Print takes 'social good' route to engage readers
Newspapers today are taking their social service role to a whole new level. However, the question is if such a move can make any headway in bringing in a more transparent & supportive environment
Newspapers today are taking their social service role to a whole new level – with not just news articles, but by supporting causes and using their widespread reach to create awareness about these issues. However, the crucial question is if such a move can make any headway in bringing in a more transparent and supportive environment?
DNA’s latest campaign, ‘Good is in our DNA’, urges people to ‘Be Polite’. The campaign is targeted at the fast-paced life in urban cities, where people do not have the time for niceties.
A few years back, Pakistan’s leading newsgroup, The Jang Group, and The Times of India Group in India collaborated for their ambitious ‘Aman Ki Asha’ campaign, which was conceived around creating better bilateral ties between the two countries. In its third year now, the campaign has over the years organised various cultural events and has run articles in both the leading newspapers across the two countries supporting the cause.
Though national dailies have a larger audience, it is the regional dailies that are seen as making a better impact, or so it seems from the campaigns by Dainik Bhaskar and Hindustan (Hindi). With the launch of ‘Friends of Hindustan’, Hindi daily Hindustan aims to identify people’s problems, empower them to voice them and in the process create a movement.
Dainik Bhaskar seeks to make a difference with its public awareness campaigns such as ‘Beti Bachao’ and ‘Zidd Karo, Duniya Badlo’. Combined with print ad campaigns, outdoor, social media campaigns and on-ground activities, the group plans to amplify the output.
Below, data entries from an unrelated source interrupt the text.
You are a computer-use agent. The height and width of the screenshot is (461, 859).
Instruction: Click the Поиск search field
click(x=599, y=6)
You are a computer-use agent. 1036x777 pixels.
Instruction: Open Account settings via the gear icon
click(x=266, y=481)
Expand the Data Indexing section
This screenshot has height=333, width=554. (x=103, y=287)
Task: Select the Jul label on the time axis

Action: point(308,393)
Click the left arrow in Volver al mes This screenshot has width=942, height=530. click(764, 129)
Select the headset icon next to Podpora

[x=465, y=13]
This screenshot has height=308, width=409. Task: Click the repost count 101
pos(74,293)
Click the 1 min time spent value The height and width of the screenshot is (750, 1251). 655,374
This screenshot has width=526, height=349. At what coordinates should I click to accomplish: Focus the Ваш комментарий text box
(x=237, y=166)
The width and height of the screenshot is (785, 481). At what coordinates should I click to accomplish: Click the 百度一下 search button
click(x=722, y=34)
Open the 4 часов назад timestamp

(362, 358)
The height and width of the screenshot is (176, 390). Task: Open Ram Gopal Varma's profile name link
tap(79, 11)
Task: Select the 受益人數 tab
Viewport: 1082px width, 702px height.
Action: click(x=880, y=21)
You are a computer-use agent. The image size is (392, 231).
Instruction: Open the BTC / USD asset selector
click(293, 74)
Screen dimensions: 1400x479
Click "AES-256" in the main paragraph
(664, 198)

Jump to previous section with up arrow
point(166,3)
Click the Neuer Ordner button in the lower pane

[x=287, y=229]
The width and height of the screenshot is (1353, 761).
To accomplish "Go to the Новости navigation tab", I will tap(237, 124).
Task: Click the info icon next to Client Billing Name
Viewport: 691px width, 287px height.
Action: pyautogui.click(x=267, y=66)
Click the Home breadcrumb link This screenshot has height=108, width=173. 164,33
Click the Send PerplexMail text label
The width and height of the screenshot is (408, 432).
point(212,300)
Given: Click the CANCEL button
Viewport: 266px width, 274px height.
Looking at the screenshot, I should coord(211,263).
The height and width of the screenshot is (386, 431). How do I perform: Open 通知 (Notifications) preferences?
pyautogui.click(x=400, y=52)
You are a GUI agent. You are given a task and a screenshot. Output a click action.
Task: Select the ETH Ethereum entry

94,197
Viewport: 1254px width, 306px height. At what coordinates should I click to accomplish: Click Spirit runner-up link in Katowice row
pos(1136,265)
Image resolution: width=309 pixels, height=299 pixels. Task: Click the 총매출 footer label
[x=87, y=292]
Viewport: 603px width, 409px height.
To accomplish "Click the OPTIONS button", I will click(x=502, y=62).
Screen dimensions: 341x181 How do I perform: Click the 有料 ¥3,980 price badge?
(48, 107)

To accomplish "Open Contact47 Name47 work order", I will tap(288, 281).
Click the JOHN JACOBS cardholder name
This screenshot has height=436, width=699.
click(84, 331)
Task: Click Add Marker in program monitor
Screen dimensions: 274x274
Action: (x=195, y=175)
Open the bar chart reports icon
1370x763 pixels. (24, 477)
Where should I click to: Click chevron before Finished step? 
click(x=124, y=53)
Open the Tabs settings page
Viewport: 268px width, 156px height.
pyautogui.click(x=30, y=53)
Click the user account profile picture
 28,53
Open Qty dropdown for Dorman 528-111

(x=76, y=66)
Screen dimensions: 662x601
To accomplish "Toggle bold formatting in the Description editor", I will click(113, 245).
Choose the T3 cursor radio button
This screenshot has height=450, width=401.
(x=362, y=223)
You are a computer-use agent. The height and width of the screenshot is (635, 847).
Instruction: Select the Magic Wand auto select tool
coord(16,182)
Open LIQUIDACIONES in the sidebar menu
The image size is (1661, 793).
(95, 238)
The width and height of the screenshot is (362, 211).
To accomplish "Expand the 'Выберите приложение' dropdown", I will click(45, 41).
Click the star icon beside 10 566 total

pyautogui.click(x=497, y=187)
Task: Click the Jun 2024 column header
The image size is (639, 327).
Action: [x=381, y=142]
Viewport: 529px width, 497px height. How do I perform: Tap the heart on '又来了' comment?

The Hindu, with its ‘Undumb India’ campaign, took a stand on making India a better informed country – with its various ATL and BTL activities that were against what they believed is ‘junk food journalism’ and the steady dumbing down of news content.
Hindustan Times, on the other hand, took up the cause of growing illiteracy and decided to counter it with its ‘You Teach; They Learn’ campaign. Currently rolled out in Delhi, this campaign aims at reducing the levels of illiteracy by enrolling children in schools and helping their families learn too.
The need of the hour today is to create a platform where everyone can voice their opinions without being judged or branded. Keeping this in mind, The Times of India had launched its ‘Teach for India’ campaign, and has been an active campaigner of adult education in the country for many years now.
What strikes a chord here is the fact that while some national brands are running social causes to either fulfill their CSR mandates or as part of their PR activities, there are others who have taken this path in a bid to actually make a difference.